BBC News reports on a case in which an abdominal pregnancy was not diagnosed until the child was being delivered. The 42-year-old mother required blood transfusions after the baby was removed through an abdominal incision that had been initiated for a scheduled c-section. The baby had implanted on the woman's omentum, the fatty layer covering the bowel.

BBC News also reported on the birth of Millie-An Pittman, whose 27-year-old mother required transfusions. Millie-An was discovered to be abdominally implanted during a scheduled c-section.

On some occasions, a tubal pregnancy may dislodge and reimplant in the abdominal cavity.
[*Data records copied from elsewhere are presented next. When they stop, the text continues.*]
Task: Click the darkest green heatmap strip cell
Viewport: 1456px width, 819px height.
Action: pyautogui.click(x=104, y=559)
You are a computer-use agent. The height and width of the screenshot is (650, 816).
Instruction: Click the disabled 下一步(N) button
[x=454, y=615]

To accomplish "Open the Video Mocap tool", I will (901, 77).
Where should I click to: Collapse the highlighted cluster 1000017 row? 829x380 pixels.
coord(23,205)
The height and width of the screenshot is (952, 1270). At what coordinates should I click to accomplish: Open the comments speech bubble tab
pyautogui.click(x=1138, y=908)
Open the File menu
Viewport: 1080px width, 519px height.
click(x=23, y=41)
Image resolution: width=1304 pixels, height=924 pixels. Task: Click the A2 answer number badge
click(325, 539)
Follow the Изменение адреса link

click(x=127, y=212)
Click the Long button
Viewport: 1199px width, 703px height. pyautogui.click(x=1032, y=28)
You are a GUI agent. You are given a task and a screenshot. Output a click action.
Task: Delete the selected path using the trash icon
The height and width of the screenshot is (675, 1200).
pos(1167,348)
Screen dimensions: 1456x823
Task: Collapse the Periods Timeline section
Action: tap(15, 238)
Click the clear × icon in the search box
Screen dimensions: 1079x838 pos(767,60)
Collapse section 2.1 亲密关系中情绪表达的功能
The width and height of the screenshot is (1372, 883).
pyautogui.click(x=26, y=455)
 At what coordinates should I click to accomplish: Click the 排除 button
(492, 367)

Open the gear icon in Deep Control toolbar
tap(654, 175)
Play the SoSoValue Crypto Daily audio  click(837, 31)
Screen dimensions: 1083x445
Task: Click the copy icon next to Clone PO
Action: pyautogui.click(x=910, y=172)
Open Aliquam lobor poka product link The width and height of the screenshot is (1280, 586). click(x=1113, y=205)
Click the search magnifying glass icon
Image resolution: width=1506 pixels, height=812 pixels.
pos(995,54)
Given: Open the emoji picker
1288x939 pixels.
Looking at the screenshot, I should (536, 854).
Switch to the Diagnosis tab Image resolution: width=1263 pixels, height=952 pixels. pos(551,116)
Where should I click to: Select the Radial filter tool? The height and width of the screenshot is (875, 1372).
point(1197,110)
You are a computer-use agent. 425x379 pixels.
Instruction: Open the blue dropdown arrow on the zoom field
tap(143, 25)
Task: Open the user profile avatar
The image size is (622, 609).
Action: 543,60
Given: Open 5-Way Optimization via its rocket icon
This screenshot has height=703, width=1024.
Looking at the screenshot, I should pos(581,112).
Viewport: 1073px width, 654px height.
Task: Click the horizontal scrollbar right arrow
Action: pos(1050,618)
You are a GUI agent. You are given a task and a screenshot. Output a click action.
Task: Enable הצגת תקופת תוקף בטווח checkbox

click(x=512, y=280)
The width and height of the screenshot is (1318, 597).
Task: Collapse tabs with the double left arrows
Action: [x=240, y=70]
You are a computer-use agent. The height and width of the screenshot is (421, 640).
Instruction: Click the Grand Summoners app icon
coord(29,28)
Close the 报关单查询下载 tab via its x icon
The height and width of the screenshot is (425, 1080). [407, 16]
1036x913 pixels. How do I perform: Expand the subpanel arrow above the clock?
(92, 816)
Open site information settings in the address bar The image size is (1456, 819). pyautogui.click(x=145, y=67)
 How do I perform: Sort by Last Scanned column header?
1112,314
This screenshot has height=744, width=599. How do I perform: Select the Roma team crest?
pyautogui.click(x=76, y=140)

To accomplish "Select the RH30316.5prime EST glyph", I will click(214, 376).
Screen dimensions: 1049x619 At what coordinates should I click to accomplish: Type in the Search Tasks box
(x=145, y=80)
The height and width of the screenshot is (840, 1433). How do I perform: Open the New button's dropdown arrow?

Understanding the mechanism that allows this to happen might provide a way of deliberately moving the embryo to a more favorable implantation site.

Lay sites, such as this one and this one, say that ectopic pregnancies can not be carried to term. This may be leading to unnecessary pregnancy loss. On the other hand, glib assurances that some women have carried successfully to term can give a woman a false sense of security and lead to unnecessary maternal death. Only by getting out accurate information to mothers and medical professionals can we start empowering women to choose the management of their ectopic pregnancies that meet their own moral standards.

Personally, now that I have this information, I would insist on some attempt to salvage the pregnancy, even if the embryo had implanted in the fallopian tube. And I would not consent to anything that would end the embryo's life, since there would be hope, however remote. And I'm probably not alone in that.